I have similar problems with migrating with online option enabled. I had the same problems on 2.2, 2.3 and now on 3.1. I run containers on shared NFS. When I run online migration I get this:

Code:
Sep 20 09:25:31 starting migration of CT 105 to node 'proxmox' (192.168.0.1)

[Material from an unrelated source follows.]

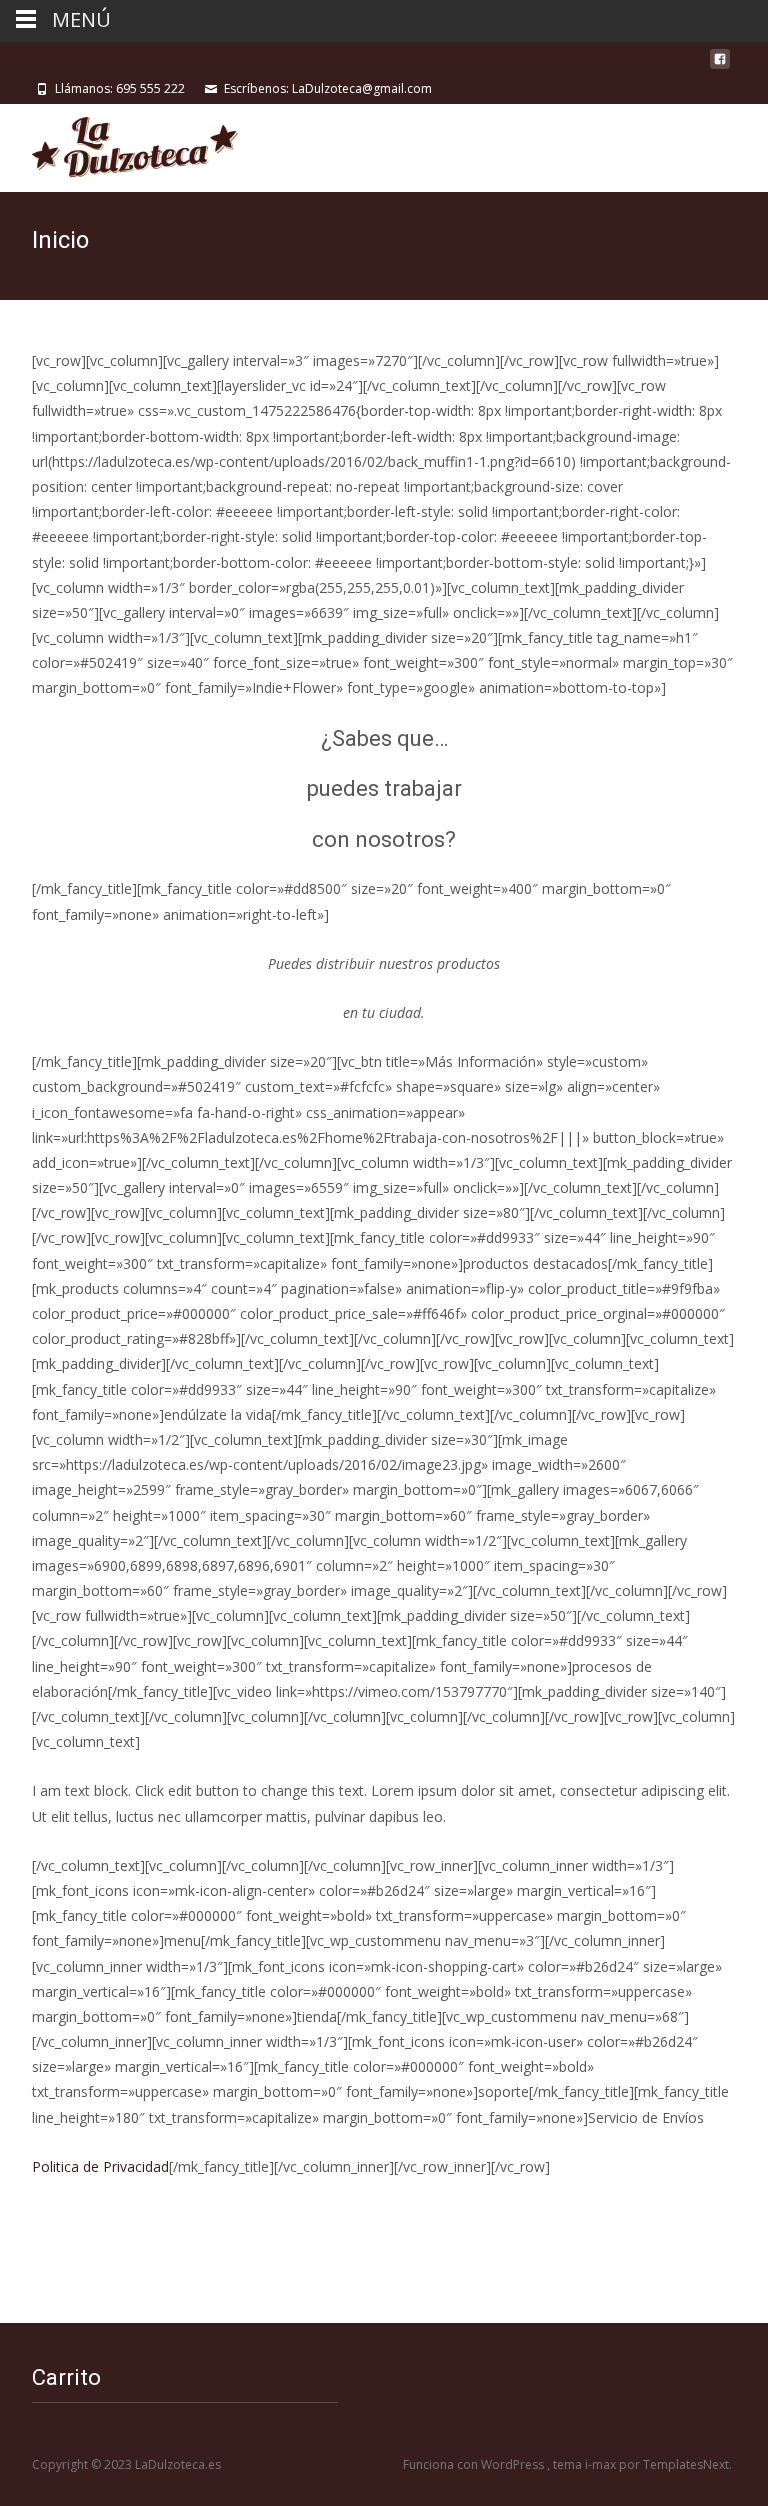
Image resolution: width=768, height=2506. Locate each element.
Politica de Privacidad (100, 2166)
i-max (602, 2464)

Sep 20 09:25:31 container is running - using online migration
Sep 20 09:25:32 container data is on shared storage 'qnapCT'
Sep 20 09:25:32 start live migration - suspending container
Sep 20 09:25:32 dump container state
Sep 20 09:25:35 dump 2nd level quota
Sep 20 09:25:36 initialize container on remote node 'proxmox'
Sep 20 09:25:36 initializing remote quota
Sep 20 09:26:04 turn on remote quota
Sep 20 09:26:04 load 2nd level quota
Sep 20 09:26:04 starting container on remote node 'proxmox'
Sep 20 09:26:04 restore container state
Sep  20 09:26:06 # /usr/bin/ssh -o 'BatchMode=yes' root@192.168.0.1 vzctl  restore 105 --undump --dumpfile /mnt/pve/qnapCT/dump/dump.105  --skip_arpdetect
Sep 20 09:26:05 Restoring container ...
Sep 20 09:26:05 Starting container ...
Sep 20 09:26:05 Container is mounted
Sep 20 09:26:05     undump...
Sep 20 09:26:05 Setting CPU units: 1000
Sep 20 09:26:05 Setting CPUs: 1
Sep 20 09:26:05 Configure veth devices: veth105.0 
Sep 20 09:26:05 Adding interface veth105.0 to bridge vmbr1 on CT0 for CT105
Sep 20 09:26:06 vzquota : (warning) Quota is running for id 105 already
Sep 20 09:26:06 Error: undump failed: No such file or directory
Sep 20 09:26:06 Restoring failed:
Sep 20 09:26:06 Error: rst_open_file: failed to lookup path '/tmp/.nfs0000000001d04c340000024c': -2
Sep 20 09:26:06 Error: can't open file /tmp/.nfs0000000001d04c340000024c
Sep 20 09:26:06 Error: rst_file: -2 114040
Sep 20 09:26:06 Error: rst_files: -2
Sep 20 09:26:06 Error: make_baby: -2
Sep 20 09:26:06 Error: rst_clone_children
Sep 20 09:26:06 Error: make_baby: -2
Sep 20 09:26:06 Error: rst_clone_children
Sep 20 09:26:06 Error: make_baby: -2
Sep 20 09:26:06 Error: rst_clone_children
Sep 20 09:26:06 Container start failed
Sep  20 09:26:06 ERROR: online migrate failure - Failed to restore  container: Can't umount /var/lib/vz/root/105: Device or resource busy
Sep 20 09:26:06 start final cleanup
Sep 20 09:26:06 ERROR: migration finished with problems (duration 00:00:35)
TASK ERROR: migration problems

Migrated CT shows on the new node but is stopped/not runnig. If I manually press start, it starts normally.